Thursday, December 18, 2008

Is Psychology a Science?

Arachnoid | Since its first appearance in 2003, this article has become required reading in a number of college-level psychology courses. Because this article is directed toward educated nonspecialist readers considering psychological treatment, students of psychology are cautioned that the terms "psychology" and "clinical psychology" are used interchangeably.

The field of human psychology is a powerful force in modern society, and its influence is widespread – in language, law, the social contract, and in our perception of ourselves. Because legal decisions are sometimes made based on psychology, decisions that might cause someone to be incarcerated or freed, it is important to establish whether psychology is a science or a simple belief system. We should determine whether psychology can be relied on to objectively support the social and legal policies that are based on it. In modern times, such a serious public burden can only be borne by a field that is based on reason, on science. Which leads to our question: is human psychology steered by science?

Conclusion: At this point it must be clear to the intelligent reader that clinical psychology can make virtually any claim and offer any kind of therapy, because there is no practical likelihood of refutation – no clear criteria to invalidate a claim. This, in turn, is because human psychology is not a science, it is very largely a belief system similar to religion.

Like religion, human psychology has a dark secret at its core – it contains within it a model for correct behavior, although that model is never directly acknowledged. Buried within psychology is a nebulous concept that, if it were to be addressed at all, would be called “normal behavior.” But do try to avoid inquiring directly into this normal behavior among psychologists – nothing is so certain to get you diagnosed as having an obsessive disorder.

In the same way that everyone is a sinner in religion's metaphysical playground, everyone is mentally ill in psychology's long, dark hallway – no one is truly “normal.” This means everyone needs psychological treatment. This means psychologists and psychiatrists are guaranteed lifetime employment, although that must surely be a coincidence rather than a dark motive.

But this avoids a more basic problem with the concept of “normal behavior.” The problem with establishing such a standard, whether one does this directly as religion does, or indirectly as psychology does, is that the activity confronts, and attempts to contradict, something that really is a scientific theory – evolution. In evolution, through the mechanism of natural selection, organisms adapt to the conditions of their environment, and, because the environment keeps changing, there is no particular genotype that can remain viable in the long term.

The scientific evidence for evolution is very strong, and evolution's message is that only flexible and adaptable organisms survive in a world of constant change. Reduced to everyday, individual terms, it means no single behavioral pattern can for all time be branded “correct” or “normal.” This is the core reason religion fails to provide for real human needs (which wasn't its original purpose anyway), and this failing is shared by psychology – they both put forth a fixed behavioral model in a constantly changing world.

**Task list**:
A. Set down the part of the psychology article that begins at the words "Conclusion: At this" and stops after "an obsessive disorder.", copying it word for word.
B. Rewrite the paragraph of the psychology article that opens with "But this avoids a more basic problem" in a shorter form, keeping its main facts.
Rely only on the article about whether psychology is a science.

**Entries supplied**:
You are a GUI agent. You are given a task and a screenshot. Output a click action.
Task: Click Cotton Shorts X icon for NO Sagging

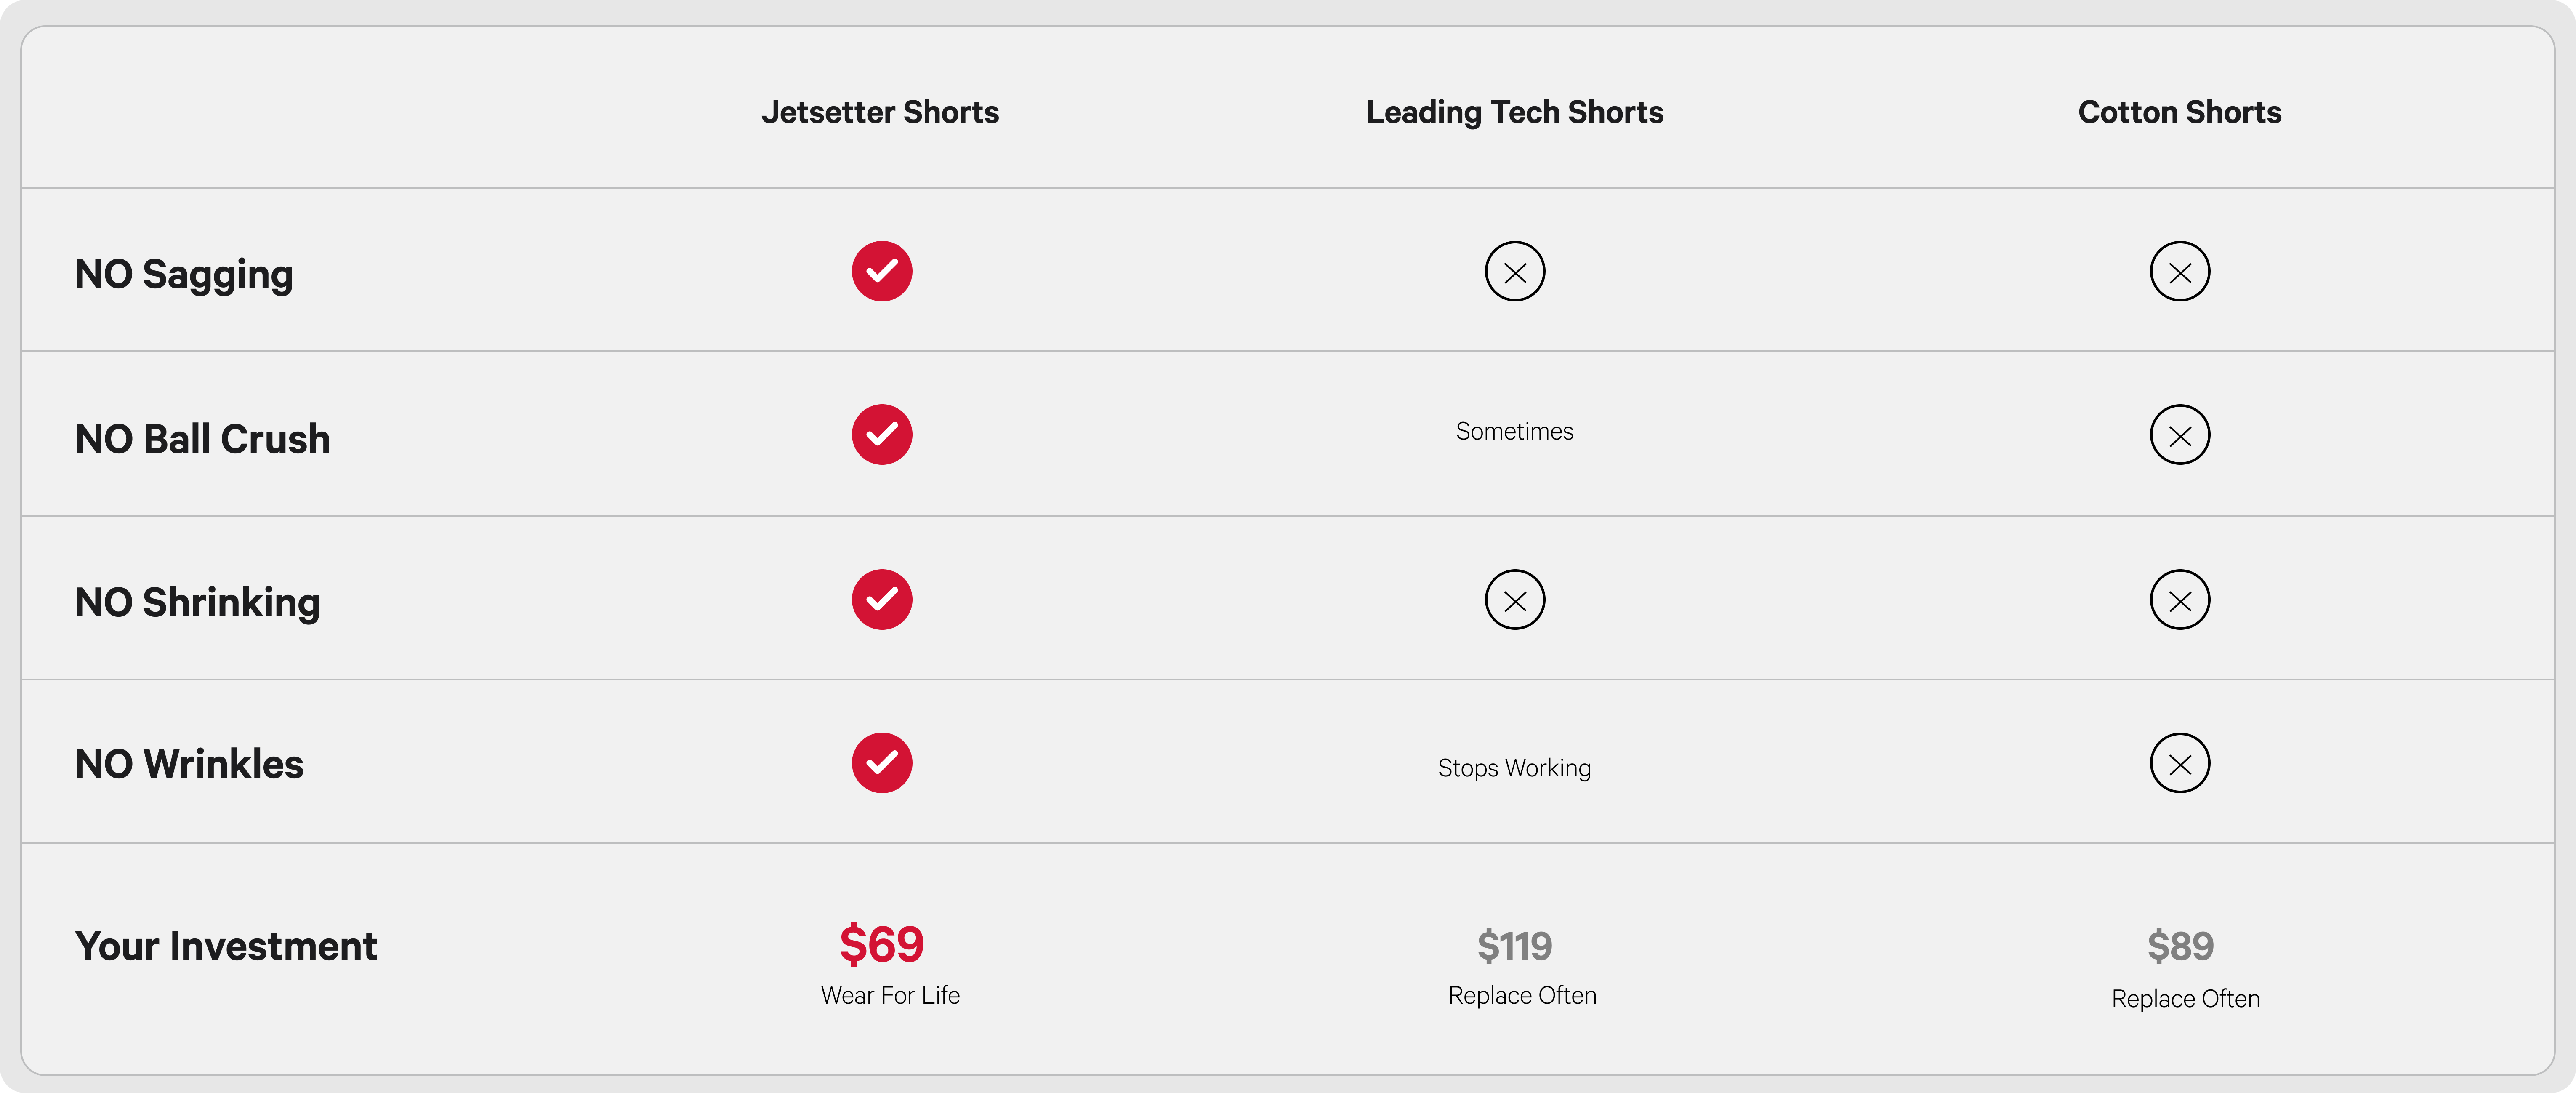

---

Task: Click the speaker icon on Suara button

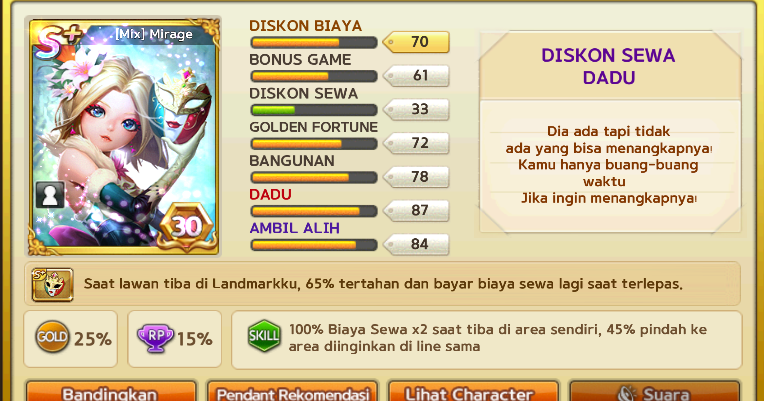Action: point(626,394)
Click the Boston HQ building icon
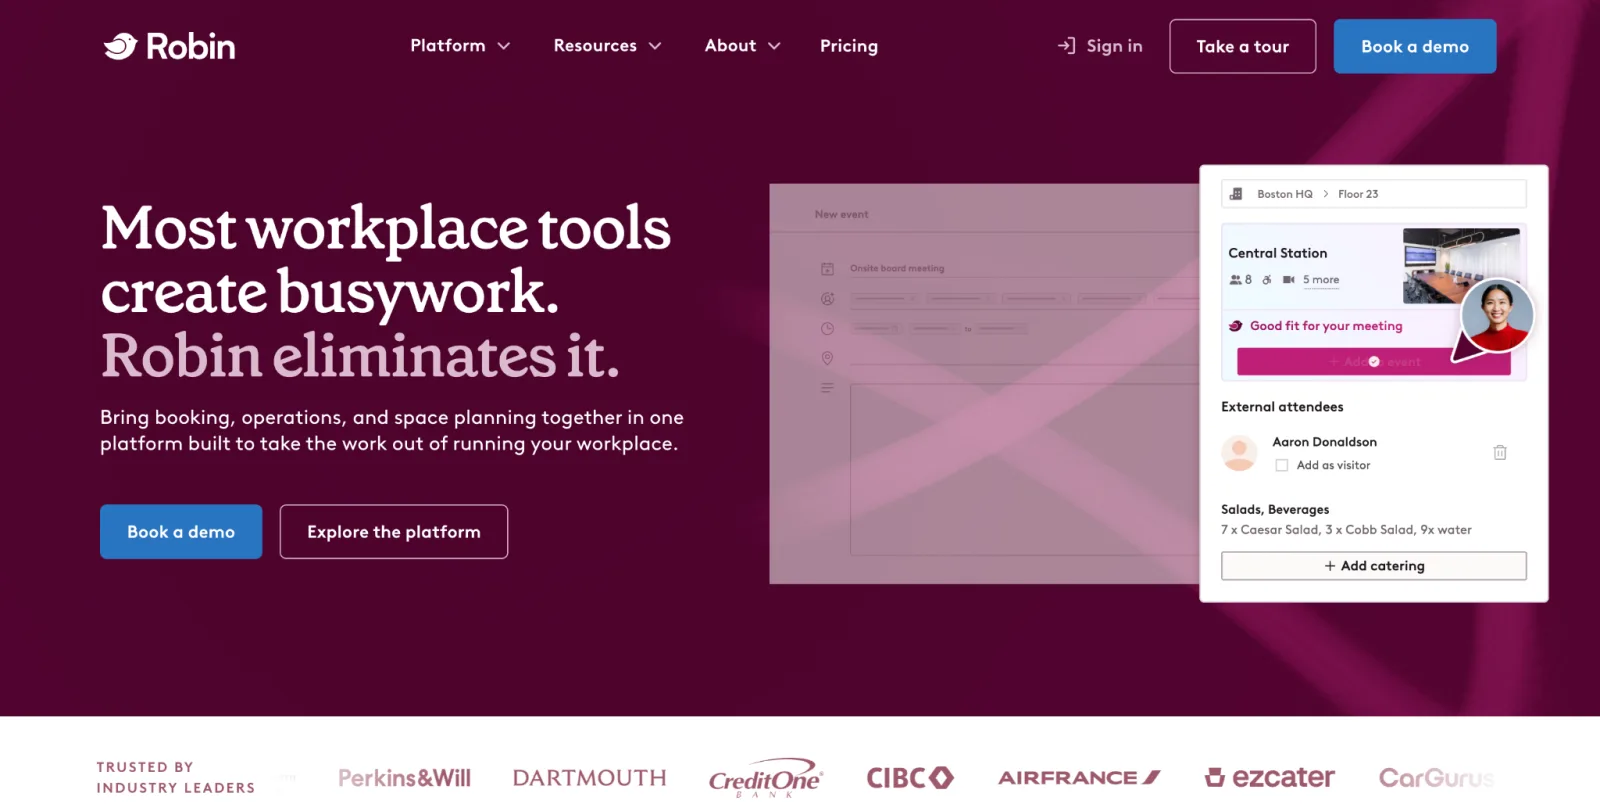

**Solutions to the problems**:
A.
Conclusion: At this point it must be clear to the intelligent reader that clinical psychology can make virtually any claim and offer any kind of therapy, because there is no practical likelihood of refutation – no clear criteria to invalidate a claim. This, in turn, is because human psychology is not a science, it is very largely a belief system similar to religion.

Like religion, human psychology has a dark secret at its core – it contains within it a model for correct behavior, although that model is never directly acknowledged. Buried within psychology is a nebulous concept that, if it were to be addressed at all, would be called “normal behavior.” But do try to avoid inquiring directly into this normal behavior among psychologists – nothing is so certain to get you diagnosed as having an obsessive disorder.

B. Setting a standard of "normal behavior," whether directly as religion does or indirectly as psychology does, runs against a genuine scientific theory: evolution. Through natural selection, organisms adapt to their environment, and because that environment keeps changing, no particular genotype can remain viable in the long term.